One Williams Center
Tulsa, Oklahoma 74172
Telephone: (918) 588-2000
Fax: (918) 588-2296
Incorporated: 1908 as The Williams Brothers Corporation
Sales: $7.66 billion (1998)
Stock Exchanges: New York Pacific
Ticker Symbol: WMB
NAIC: 48691 Pipeline Transportation of Refined Petroleum Pipelines; 22121 Natural Gas Distribution; 32411 Petroleum Refineries; 44512 Convenience Stores; 51331 Wired Telecommunications Carriers; 51334 Satellite Telecommunications
We believe in many things--and they're not just related to the bottom line. We believe in giving employees the freedom and initiative to do their jobs. In taking chances. Celebrating diversity. Holding true to a set of solid, respectable values. And we strongly believe in being an active member of the communities in which we live. We're proud of our employees and their substantial volunteer work, and we do all we can to support and extend their efforts to make a difference.
1908: Brothers S. Miller Williams, Jr. and David R. Williams begin their construction business with an order to pave sidewalks.
1924: Williams Brothers Corporation moves to Tulsa, Oklahoma.
1949: The Williams brothers sell the company to a group led by their nephew John Williams.
1965: Williams purchases the Great Lakes Pipe Line Company for $287.6 million.
1971: The company acquires Gulf Oil Corporation's agrichemical operations.
1972: The company buys Agrico Chemical Company.
1994: Williams sells its subsidiary WilTel for $2.5 billion.
1999: Subsidiary Williams Communications Group goes public.
The Williams Companies, Inc., is the largest interstate natural gas supplier in the United States. Rivaling its pipeline network in importance is its communications network: The Williams Communications Group, 86 percent owned by the parent company, offers wholesale long distance service. Its subsidiaries include Global Access, an audio- and videoconferencing service, and Vyvx, a transmission service for broadcast and cable networks. With the purchase of MAPCO in 1998, Williams also entered the refining business and the convenience store market.
Williams traces its history to 1908, when brothers S. Miller Williams, Jr. and David R. Williams were working for a construction contractor who had an order to pave sidewalks in Fort Smith, Arkansas. The contractor pulled out when funding for the project was delayed, but the Williams brothers decided to take care of the job themselves. They stayed in the construction business after the Fort Smith job, making their headquarters in that city and working under the name The Williams Brothers Corporation. Eventually, they established steel pipeline construction as their specialty, and in 1924 they moved to Tulsa, Oklahoma, in the heart of oil and gas country.

[Raw records]

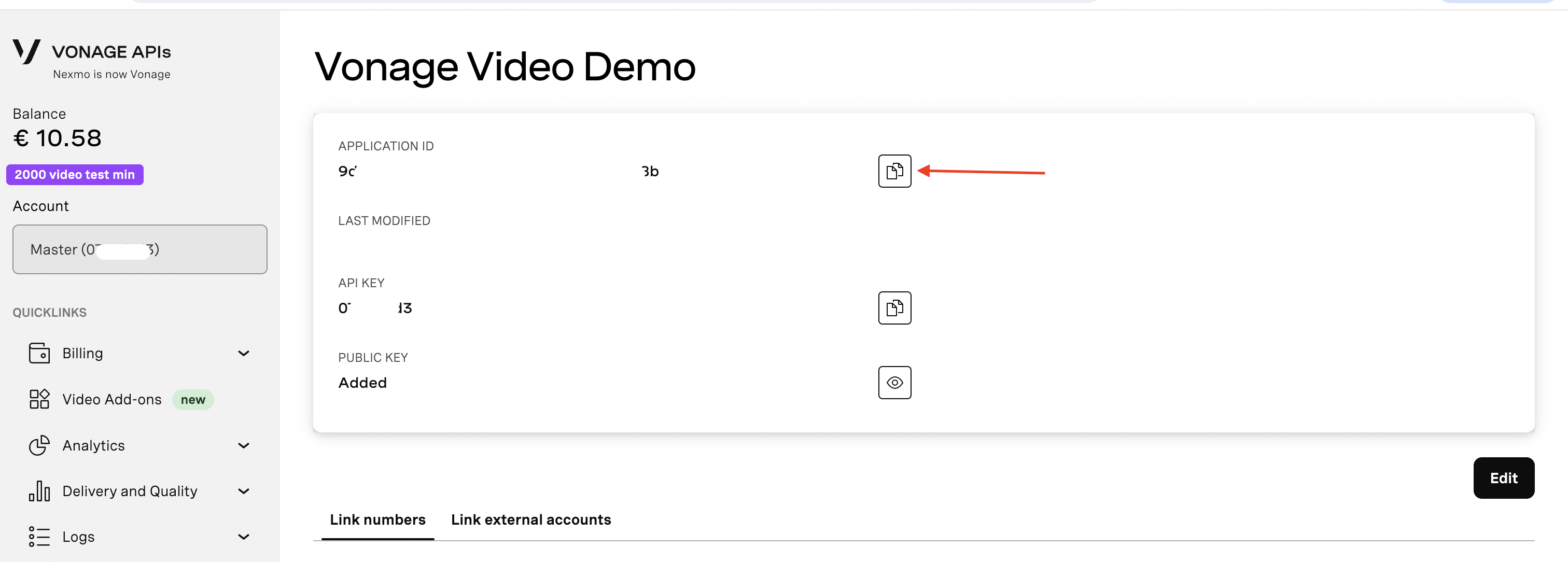
Task: Click the Logs list icon
Action: (x=39, y=537)
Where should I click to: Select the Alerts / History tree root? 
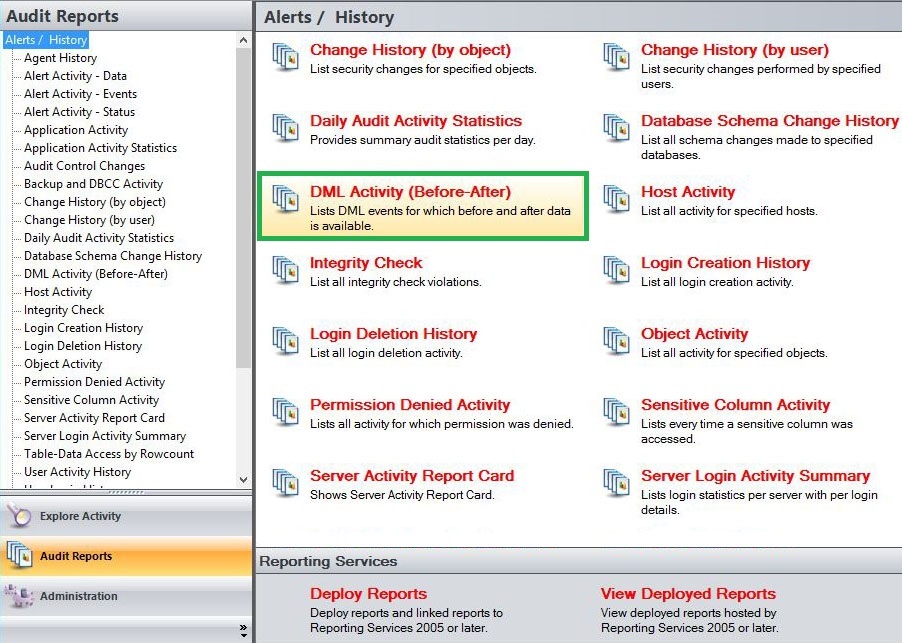(x=46, y=40)
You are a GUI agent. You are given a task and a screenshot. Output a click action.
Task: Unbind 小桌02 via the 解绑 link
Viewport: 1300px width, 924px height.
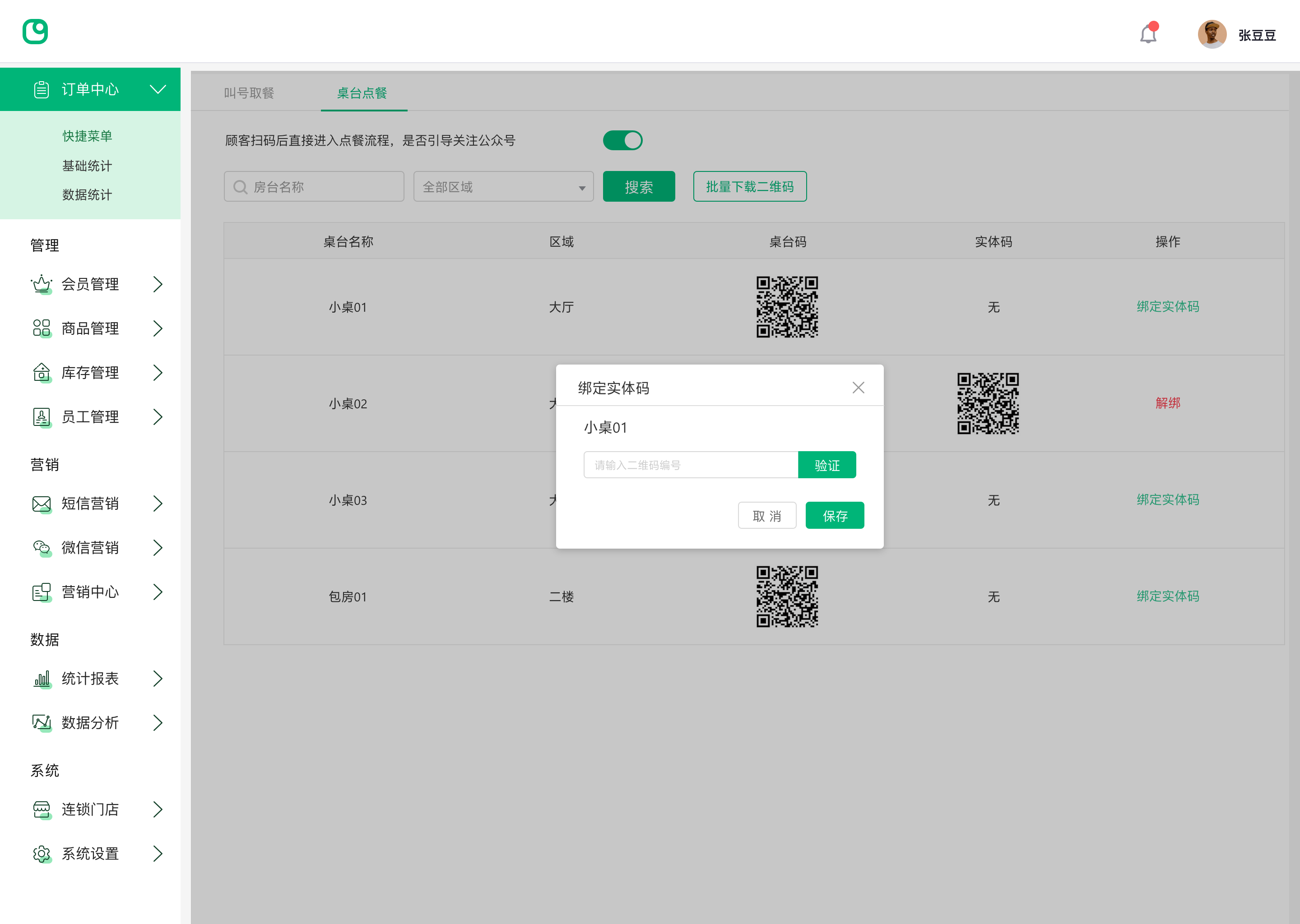(1168, 403)
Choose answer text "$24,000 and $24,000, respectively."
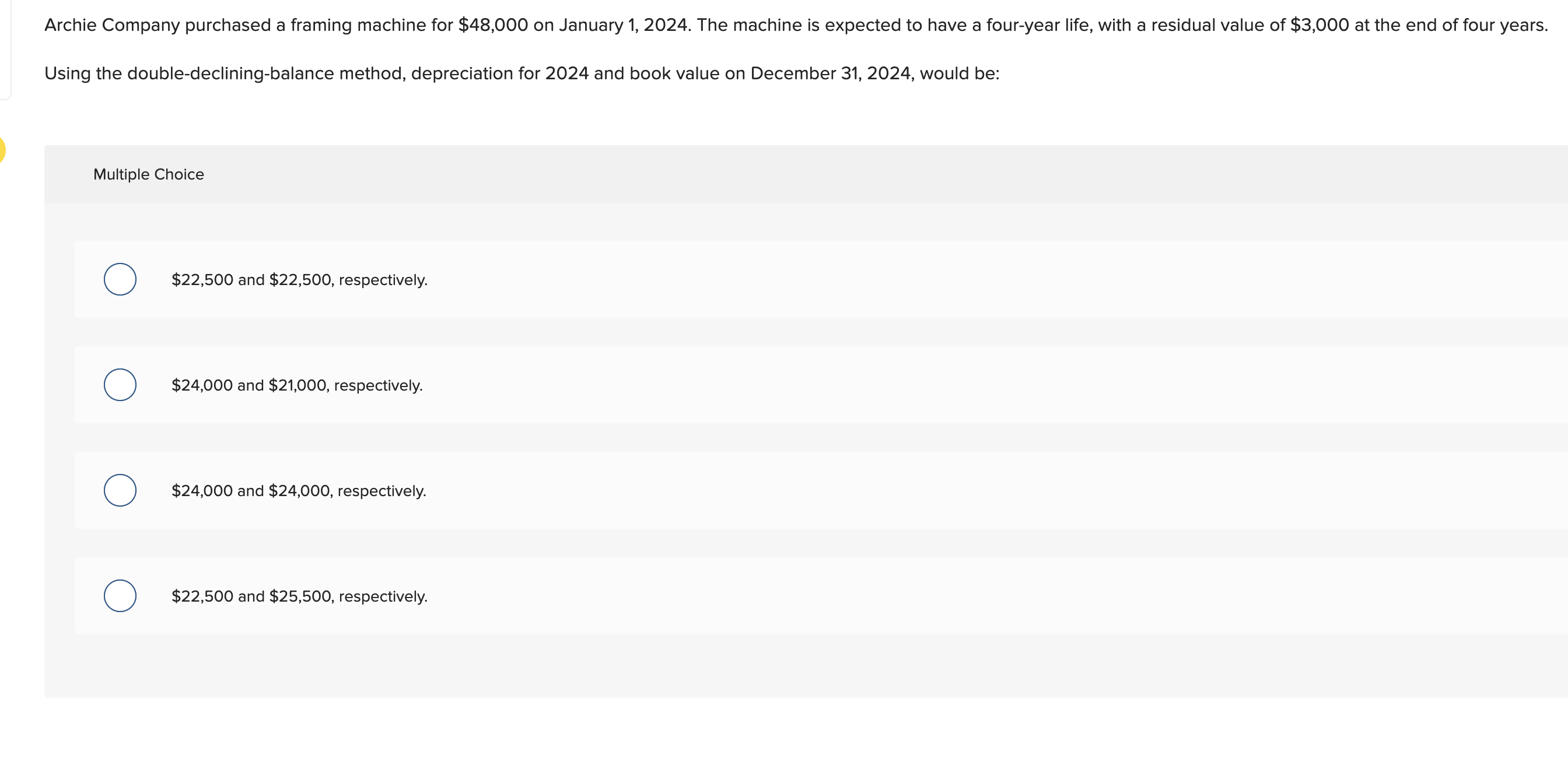This screenshot has width=1568, height=780. point(298,490)
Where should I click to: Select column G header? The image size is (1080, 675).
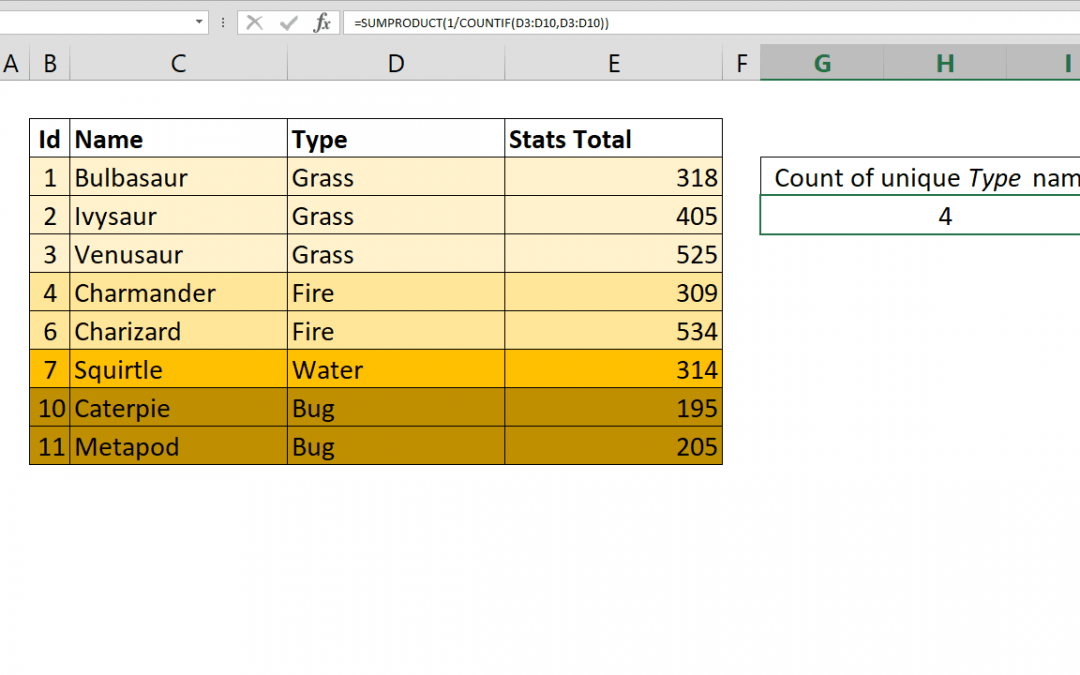click(822, 62)
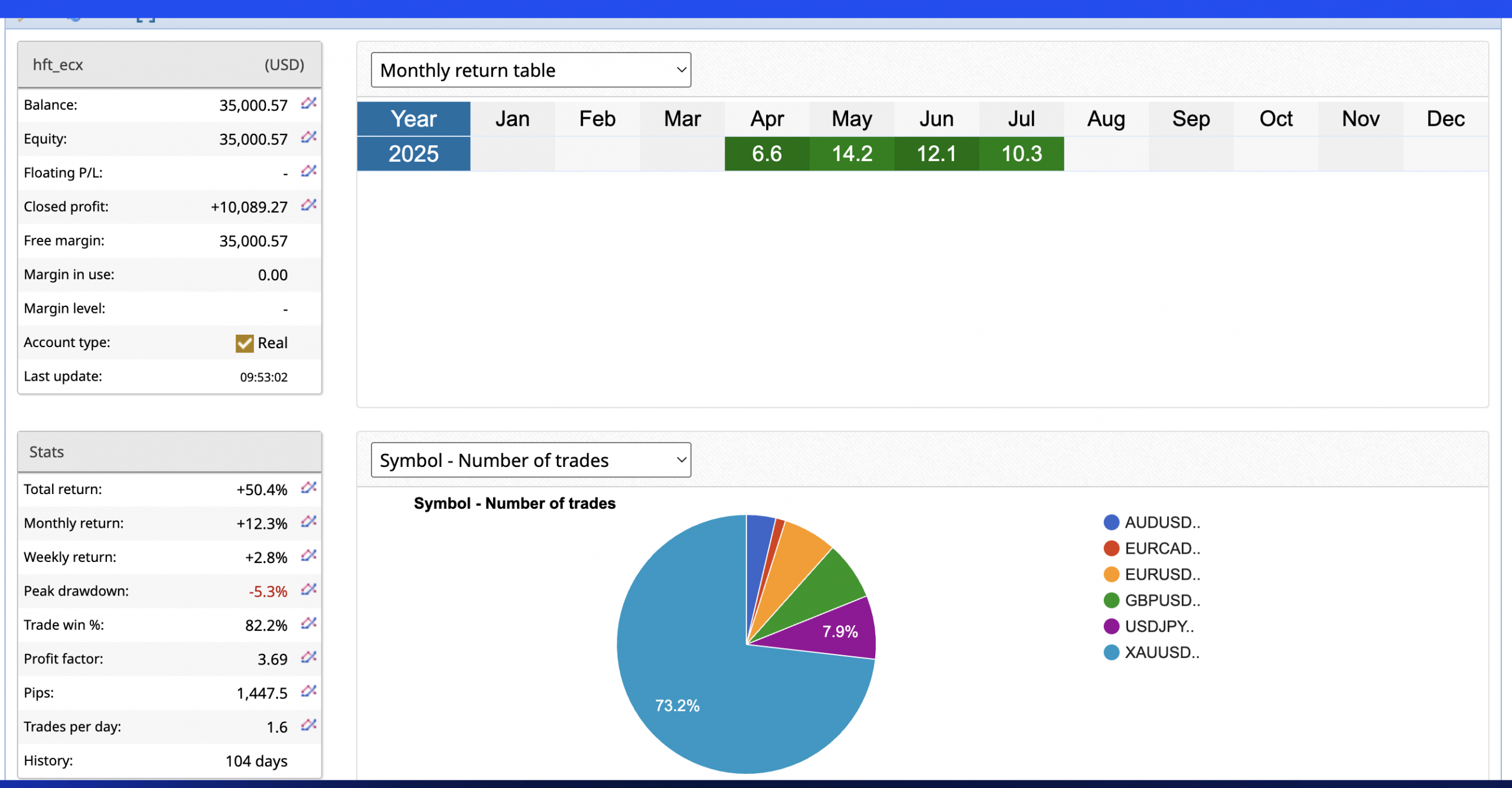
Task: Click the Year column header
Action: click(x=413, y=119)
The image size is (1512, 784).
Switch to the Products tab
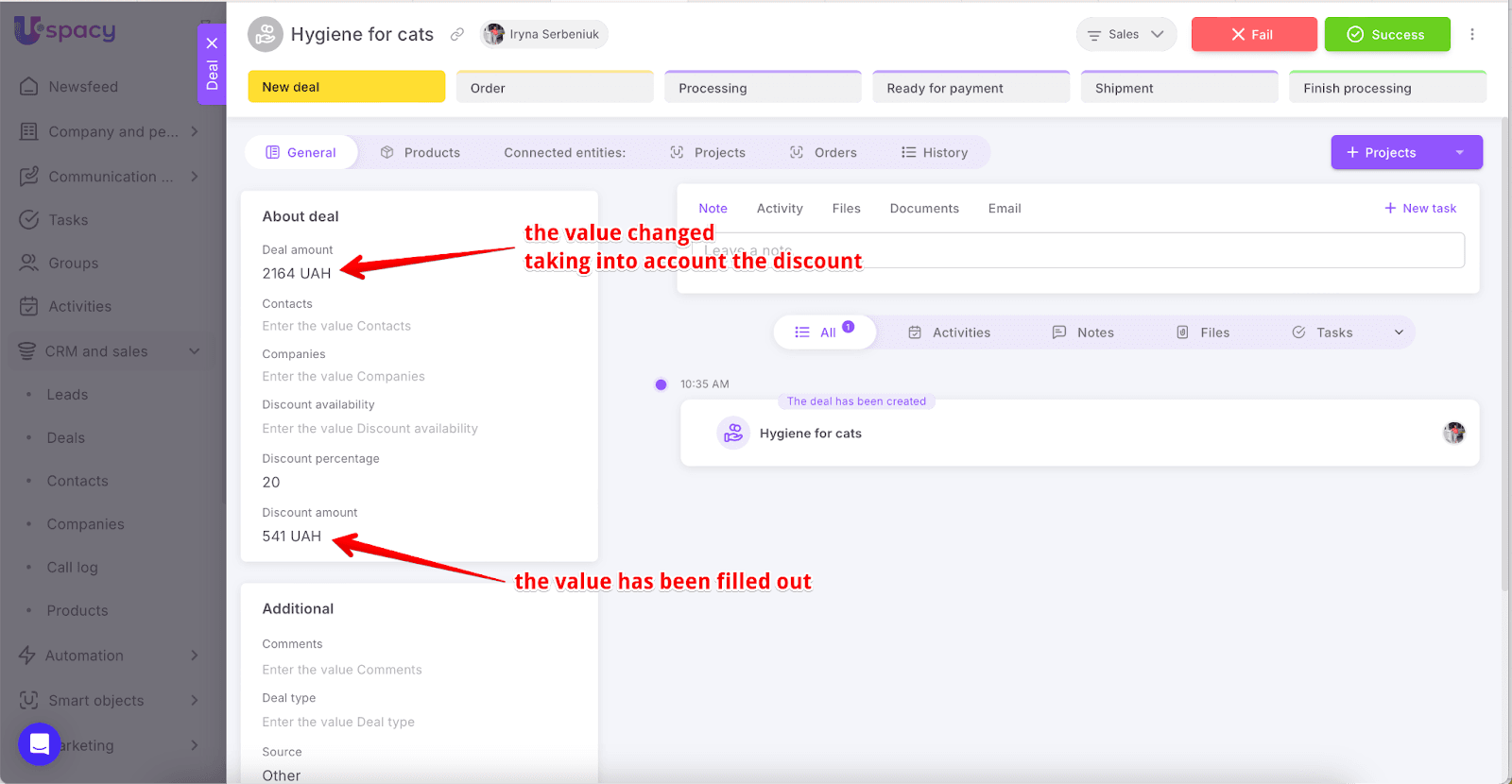[x=421, y=153]
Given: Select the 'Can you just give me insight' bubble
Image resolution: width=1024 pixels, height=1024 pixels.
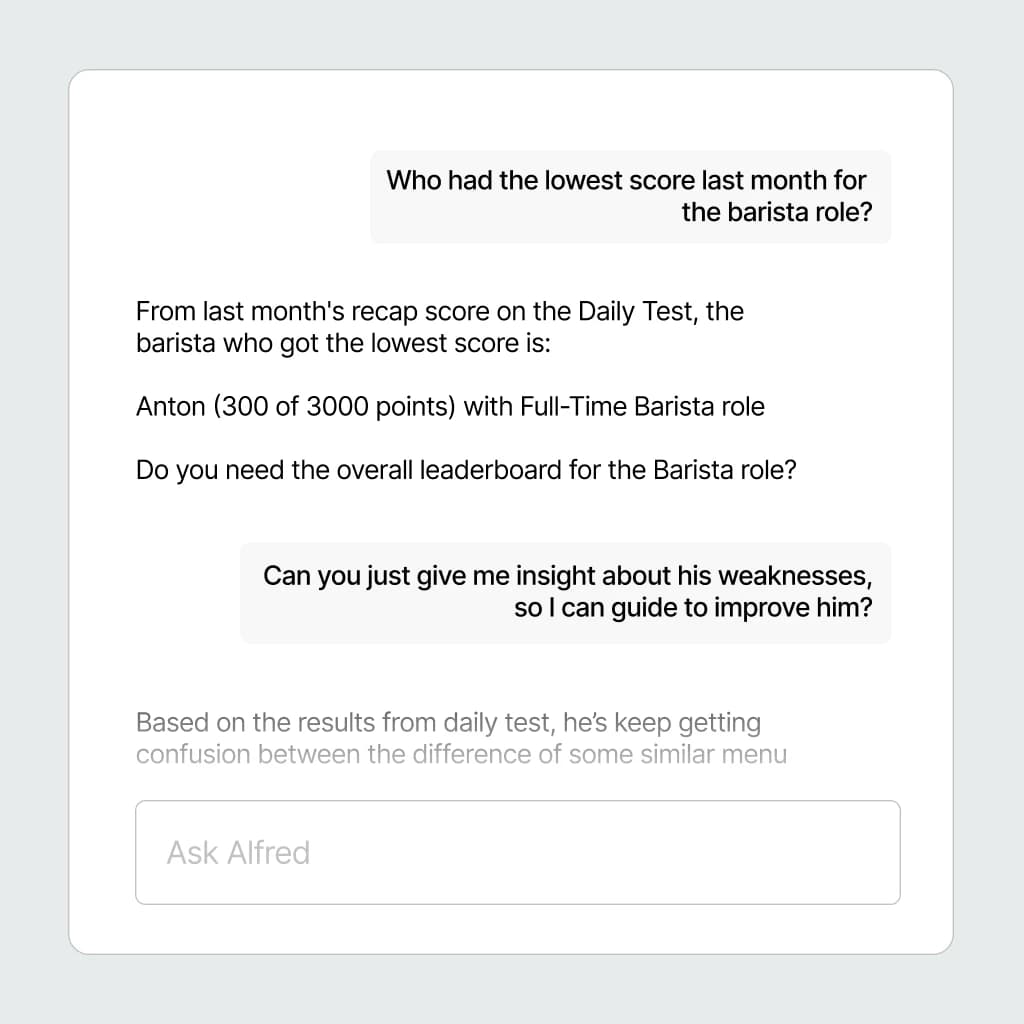Looking at the screenshot, I should coord(565,592).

TASK SET:
1. According to the Williams company profile, in what city were the sidewalks that the Williams brothers paved in 1908?
2. Write out the passage of the Williams company profile starting at "1971: The company" and ending at "for $2.5 billion.".

SOLUTIONS TO THE PROBLEMS:
1. Fort Smith, Arkansas.

2.
1971: The company acquires Gulf Oil Corporation's agrichemical operations.
1972: The company buys Agrico Chemical Company.
1994: Williams sells its subsidiary WilTel for $2.5 billion.